If prices passed some moral judgement (which they don't, they just exist), I should hear people who are worried about the excessive wages of hedge fund managers arguing for MORE hedge fund managers. This would drive down the wage of those already in that job. I don't hear this. I only hear about "unfair" salaries.
Diamond/Water Paradox Redux
People's wages do not come from an underlying true value. Instead, this price comes from millions of people interacting. Prices are complex phenomena that emerge from people's choices. It is the marginal interaction that ultimately determines their value. The comparison between the wages of hedge fund managers and teachers is like comparing the prices of diamonds and water.
Diamonds are more expensive because of the low supply. What does low mean? I don't know. Since there are only a few diamonds available, the next unit is valuable. I don't know about you, but I don't have any diamonds. Diamonds are cool and I would be willing to pay a few bucks for one.
Water is different. Obviously, water is more important in many ways. However, water is cheap, because it is more abundant, at least to people in developed countries. I don't pay much for water. I have a bunch. I don't value the next glass of water.

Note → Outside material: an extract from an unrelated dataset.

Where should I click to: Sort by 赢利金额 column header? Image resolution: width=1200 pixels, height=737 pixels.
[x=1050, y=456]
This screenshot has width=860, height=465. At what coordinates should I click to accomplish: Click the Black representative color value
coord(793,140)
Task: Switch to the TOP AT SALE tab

This valuation of the next unit determines the prices. Remember, all decisions are on the margin based on people's valuation of the good. The price does not come from a true or ultimate value of "water" vs "diamonds."
I'm glad for teachers.
The same reasoning applies to hedge funds vs. teachers. Their wages arise from marginal valuations of other people in the market. Luckily, there are many people willing and able to be teachers. That is a great thing. Few people are willing and able to be hedge fund managers. That's okay.
Could you imagine if we had to have as few teachers as we have hedge fund managers? That would be devastating. I'm so grateful that we have more teachers. I wish they could get paid more, but I wish everyone could. People live in a world of scarcity and we can't have everything we want. The interactions of people on a market, which we can understand through the model of supply and demand, help coordinate plans to make people better off under this scarcity.

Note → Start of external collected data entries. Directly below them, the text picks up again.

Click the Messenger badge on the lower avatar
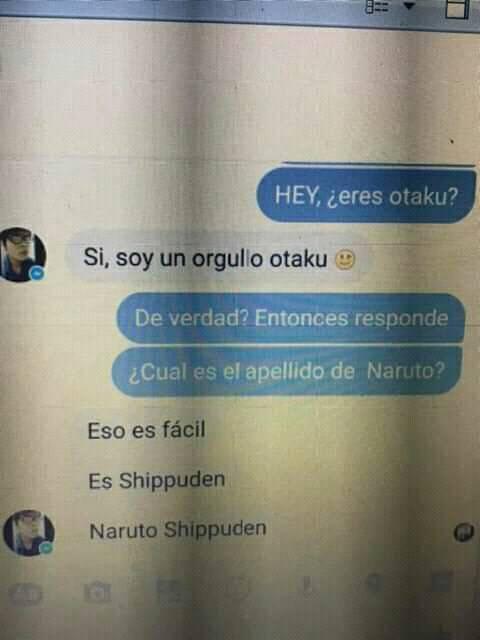tap(47, 548)
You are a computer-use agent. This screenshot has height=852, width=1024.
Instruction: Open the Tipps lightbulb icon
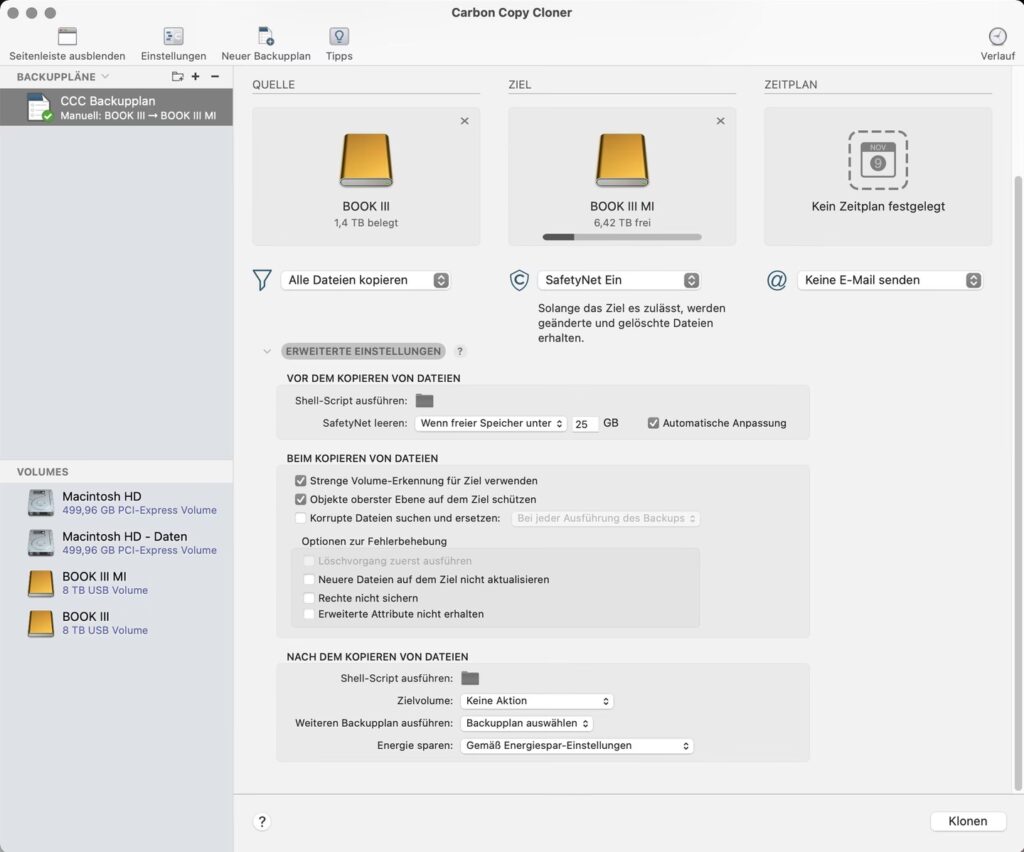339,37
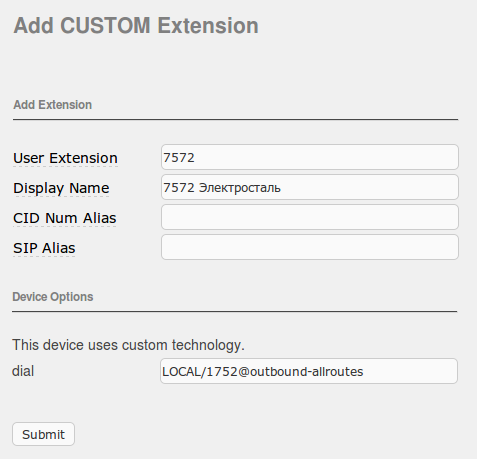This screenshot has height=459, width=477.
Task: Show tooltip for User Extension label
Action: pos(65,158)
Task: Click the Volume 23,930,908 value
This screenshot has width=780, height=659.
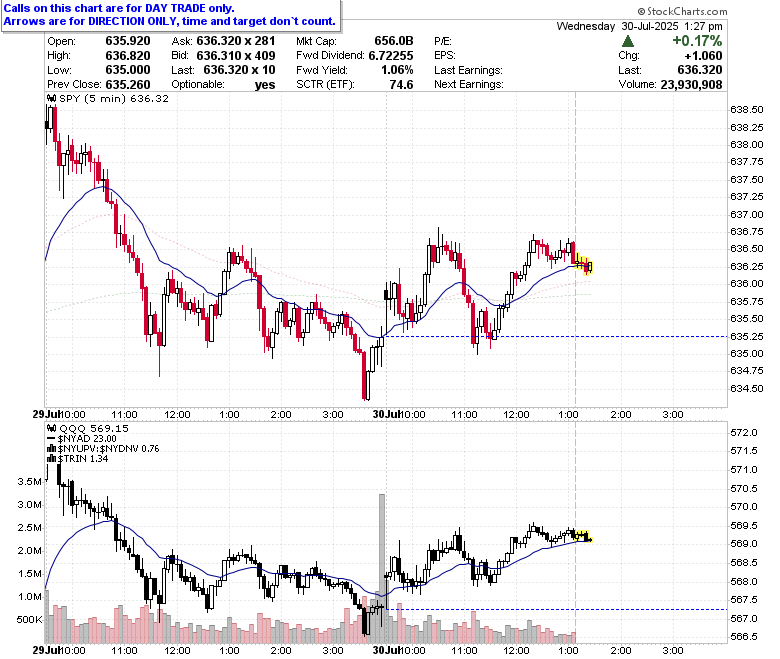Action: pos(691,85)
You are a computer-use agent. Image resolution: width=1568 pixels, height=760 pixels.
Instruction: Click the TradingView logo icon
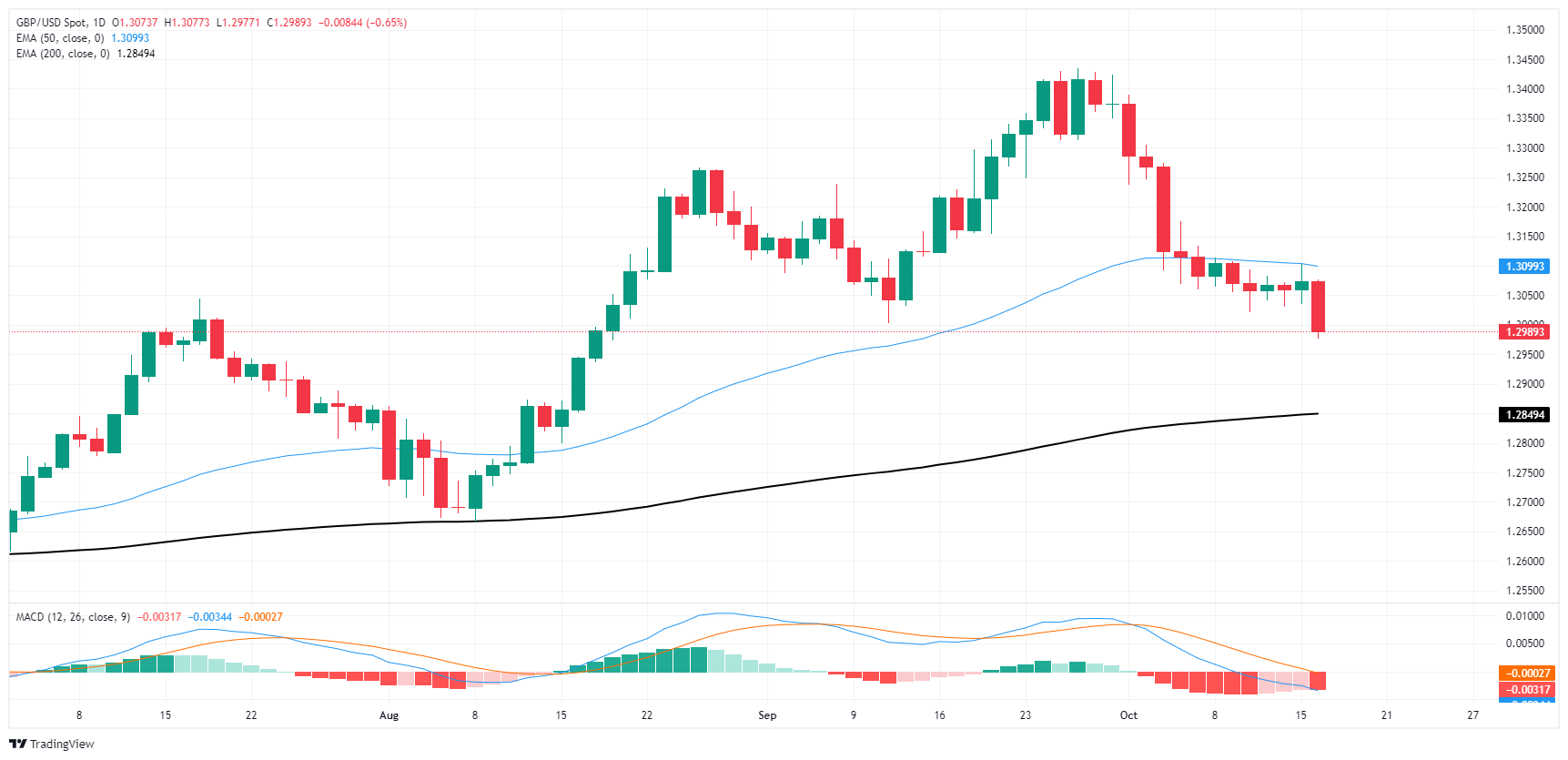click(17, 744)
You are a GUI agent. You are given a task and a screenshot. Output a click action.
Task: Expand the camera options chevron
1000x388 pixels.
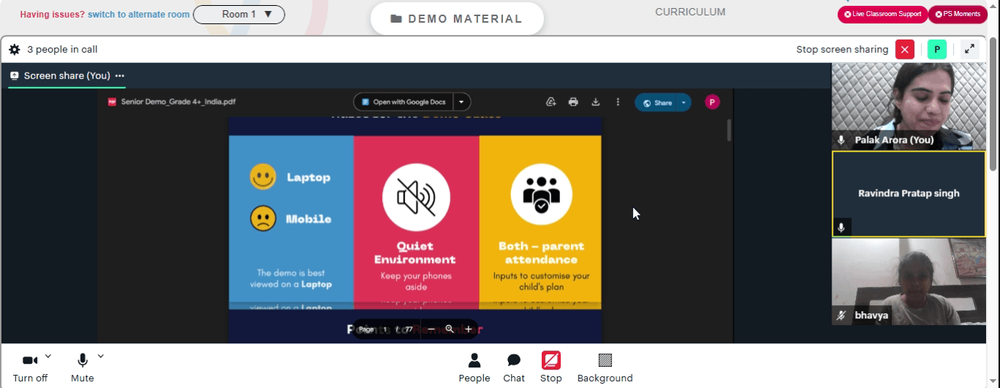coord(48,356)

If I'm still not making sense, Anthony Carilli has a great intro lecture of supply and demand. He even has insights for people who have seen the graph a million times.
Prices just reflect underlying conditions. There might be problems with the underlying system, but prices cannot tell us that.
While price theory is well established, that does not mean that I know every aspect of it. While writing, I thought of a puzzle. It's not a puzzle of price theory, proper, but a puzzle about its practitioners.
When a disaster strikes, believers in the free-market applaud the increase in prices of goods. These prices create an incentive for people to supply more of whatever good.
To my knowledge, these same people do not applaud high wages in finance as incentive for more hedge fund managers. What am I missing?